Modern Family: Motherhood Is A Gray Area
I thought my mum was something she wasn’t really – a much older mother than most. That was half a century back. Having children at 32 and 36 was, then, ‘late’ motherhood.
As I sit writing this on a sun-kissed stretch of beach, I watch families frolic around me. Mothers of every vintage are swimming with their kids, building sand castles or just chilling with iced Cokes. The era of IVF pregnancies, womb surrogacy, and frozen eggs ensures that delayed motherhood is a reality, customized birthing the new norm. Older first-time mothers are now generally defined as women who give birth or adopt children for the first time at 35 years and later. They’re not uncommon – but they’re not totally accepted by the world yet.
My mother had compelling reasons to marry at 31 – late, by the standards of her day — but that didn’t stop the younger me from feeling embarrassed by the wide age gap between us. Other friends walked beside relatively younger couples on Open Day at school, when I’d sheepishly compare and contrast my family and theirs. Still, Mum wore her status like a badge of honour. “I am the older mother of young children,” her manner suggested, as she exuded a quiet, almost regal dignity. She didn’t need those consoling remarks like, “My kids will keep me young.”
Children are hardly some fountain of youth to draw energizing gulps from. In fact, they exhaust us every which way at any age. No doubt, they tire an older mother faster; stamina declines with passing summers, and even when you’re past dealing with a screaming infant at night, your kids will find ways to exhaust you.
But “gray mothers” bring different reserves of strength. Myself an average-aged mum, I’ve seen enough harassed, under-30 first-timers marvelling at their seniors, who blithely tackle the same kind of taxing day with ease, to know that maturity has advantages. Older women seem more settled in themselves, readier for the big and small sacrifices parents must make. They have watched longer and closer to learn from the mistakes of parent friends. A former barrister, until she became the UK’s oldest, single, first-time mother at 58, Carole Hobson travelled to India to get fertilized donor eggs transferred to her womb. Rather than feel overwhelmed at raising her twins late in life, she told the Daily Mail, “I’m coping with motherhood better because I’m more motivated than when I was younger.”

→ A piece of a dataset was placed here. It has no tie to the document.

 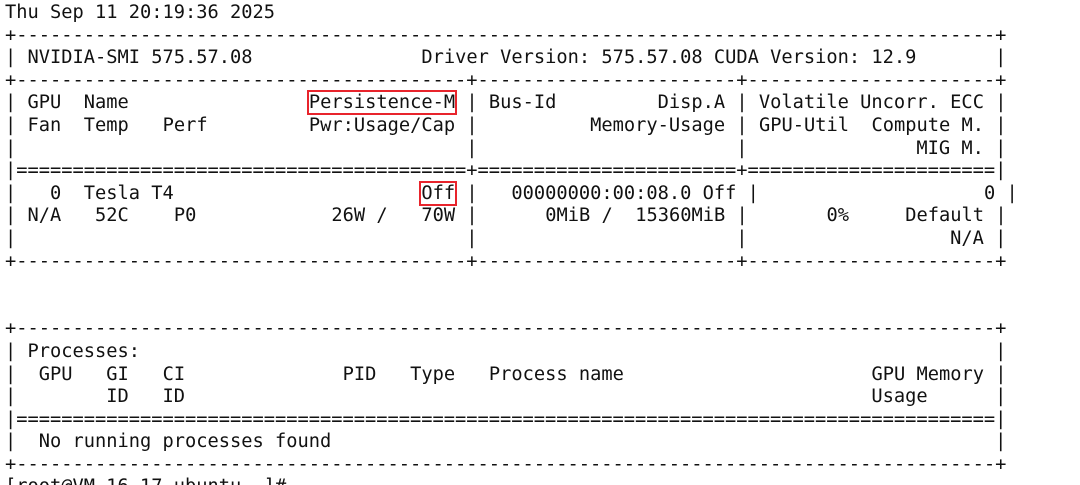 What do you see at coordinates (118, 374) in the screenshot?
I see `proc-col-gi: GI` at bounding box center [118, 374].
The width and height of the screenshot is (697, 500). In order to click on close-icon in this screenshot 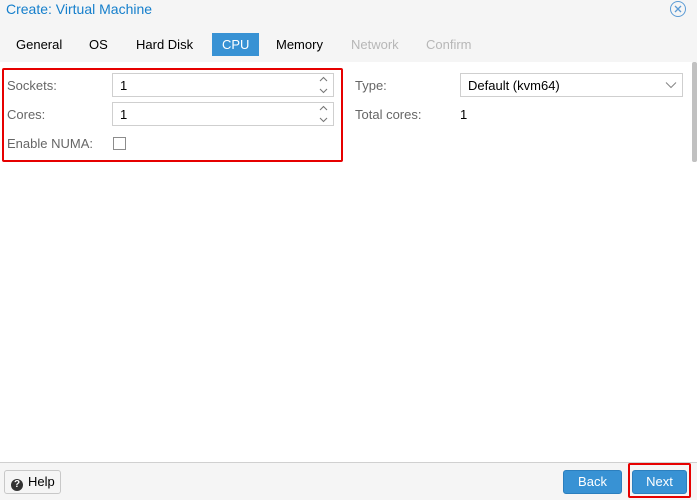, I will do `click(678, 9)`.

It isn’t entirely about mundanities, though. Late motherhood can be emotionally satisfying in a broader way. One older first-time mum I know likened the sudden joy of a child to a padlocked door thrown open and streaming light ahead. And I recall overhearing my mum tell a cousin how a late pregnancy, whether planned or surprise, can be much more treasured, as it comes at a time of heightened awareness of years slipping away.
In a recent essay on parenting , author Denise Schipani puts it in a nutshell: “The arguments on all sides are mostly noise to me. I had two babies in my mid-to-late thirties, not as a considered choice but because, well, that’s the way it happened. I may have wanted, vaguely, to have a baby at 30, but when you don’t meet the father until you’re pushing 33…. It’s math. You get what you get and ditch the regrets. You make plans and nurture dreams and then work with what happens.”
This will probably remain an eternally debated issue: Do people exaggerate the challenges of late motherhood, or is it really isolating, irresponsible, inadvisable? For me, the answer is clear, even without my mother’s stellar example. “Being an older mom with young kids has pros and cons – but the right time to become a mother is when it happens to you,” reassures KJ Dell’ Antonia, lead blogger for the New York Times’ Motherlode blog, in a conversation about the parents we are and the parents we want to be.
Having children earlier or later is neither good nor bad – it’s an independent, individual, inspired decision. At whatever age we embrace motherhood, the years ahead bring a bigger bouquet of coping skills, courage and creativity, which form the vital core of parenting. The sand in the hourglass doesn’t have to drain the same old way.